--- PROBLEM SET ---
- 1) In the choreography-versus-orchestration excerpt, list every dimension in the comparison table whose Choreography entry opens with a single word followed by a dash.
- 2) Repeat the part of the choreography-versus-orchestration excerpt that starts at "Sequential latency. By" and ends at "is the default.".

#### PAGE EXCERPT

Sequential latency. By default, orchestrated steps execute sequentially. A five-step workflow where each step takes 100ms has a baseline latency of 500ms. The orchestrator can parallelize independent steps, but this requires explicit design — unlike choreography where parallelism is the default.

State management complexity. The orchestrator must persist its state durably to survive crashes. If the orchestrator fails mid-workflow, it must recover and resume from the correct step. This requires a reliable state store (often a database) and careful handling of partially-completed steps. What if the orchestrator crashed after sending a payment request but before recording the response?

4. Side-by-Side Comparison

Dimension	Choreography	Orchestration
Control	Decentralized — workflow emerges from event subscriptions	Centralized — single service defines and drives the workflow
Communication	Async events via message broker	Sync or async calls from orchestrator to services
Scalability	No central bottleneck; services scale independently	Orchestrator throughput is the ceiling
Coupling	Loose — services only depend on event schemas	Tighter — orchestrator knows all participating services
Workflow visibility	Implicit, spread across services — requires distributed tracing	Explicit, defined in one place — easy to read and monitor
Error handling	Each service handles its own failures; compensating events	Centralized compensation logic with full workflow context
Execution order	Implicit from event dependencies; hard to enforce strict ordering	Explicit and deterministic; enforced by the orchestrator
Parallelism	Natural — multiple consumers react to same event	Must be explicitly designed into the orchestrator
Failure isolation	High — one service’s failure does not block others	Orchestrator failure halts all workflows
Adding new steps	New service subscribes to events; no changes to existing services	Orchestrator code must be modified

The comparison is not about which pattern is “better.” Each column describes a tradeoff. Systems that need scalability and loose coupling pay for it with reduced visibility and harder error handling. Systems that need strict ordering and centralized control pay for it with a coordination bottleneck.

########
#### DATASET SECTION

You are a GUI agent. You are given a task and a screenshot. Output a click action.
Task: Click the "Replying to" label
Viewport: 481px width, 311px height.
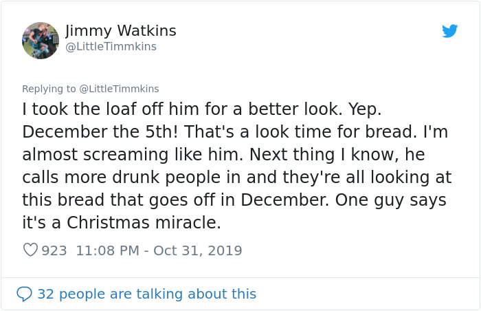(49, 89)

########

--- TASK-BY-TASK ANSWERS ---
- 1)
Control
Coupling
Parallelism
Failure isolation

- 2)
Sequential latency. By default, orchestrated steps execute sequentially. A five-step workflow where each step takes 100ms has a baseline latency of 500ms. The orchestrator can parallelize independent steps, but this requires explicit design — unlike choreography where parallelism is the default.